Par contre, tel que le rappelle l’article 23 de cette même loi, « est prohibée l’exploitation abusive d’une position dominante sur le marché national, ou une partie importante de celui-ci, par une entreprise ou un groupe d’entreprises et ayant pour effet d’empêcher, de fausser ou de restreindre le jeu de la concurrence.

On entend par position dominante, la situation dans laquelle une ou plusieurs entreprises sont en mesure de jouer un rôle directeur qui leur permet de contraindre leurs concurrents de se conformer à leur attitude, ou de s’abstraire de la pression de ses concurrents. »

Cette position résulte du comportement de la ou des entreprises concernées et se manifeste par la fixation des prix ou de pratiques discriminatoires.
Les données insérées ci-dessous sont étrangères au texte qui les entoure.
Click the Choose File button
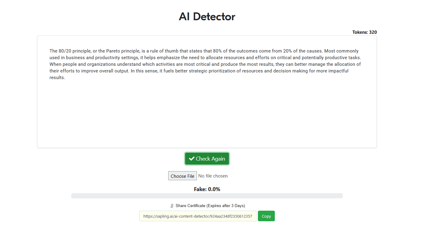Image resolution: width=421 pixels, height=230 pixels. 182,176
Autrement dit, le respect du libre jeu de la concurrence ne signifie pas que tout abus en matière de fixation de prix effectué par une ou des entreprises en position de dominance  est autorisé par la loi.

              CONCLUSION

  • Le Conseil de la Concurrence prend acte que la demande d’avis sur l’avant-projet de loi sur la monnaie électronique et les établissements de monnaie électronique est caduque du fait que ladite loi est déjà promulguée ;
  • Concernant la collaboration sollicitée, celle-ci doit se faire dans le cadre de la procédure de consultation du Conseil de la Concurrence prévue par l’article 34 de la loi n’2005-020 du 17 octobre 2005 sur la Concurrence ;
  • Le Conseil de la Concurrence tient particulièrement à ce que ses observations ci-dessus exposées soient prises en compte lors de l’élaboration des textes d’application de cette loi sur la monnaie électronique et les établissements de monnaie électronique, afin de prévenir d’éventuelles pratiques anticoncurrentielles.
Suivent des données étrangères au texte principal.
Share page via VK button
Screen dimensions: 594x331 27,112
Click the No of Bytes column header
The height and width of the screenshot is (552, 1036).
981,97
Délibéré sur le rapport oral de M. RAKOTONANDRASANA Charly, Rapporteur Permanent et prononcé en séance publique de la Formation Plénière du Conseil de la Concurrence le dix avril deux mil dix-sept à quinze heures par M. RABETRENA Herinirina, Président du Conseil de la Concurrence, Président de séance ; Mme LANANA Marcelle Claudia, M. FANAHIMANANA Hubert Tiaray, Mme RAKOTONDRAJAO Onisoa Harivelo, Mme RAMANANTSOA Misa, tous Conseillers auprès du Conseil de la Concurrence, membres et en présence de M. RAFIDISON Jérôme, Commissaire du Gouvernement auprès du Conseil de la Concurrence.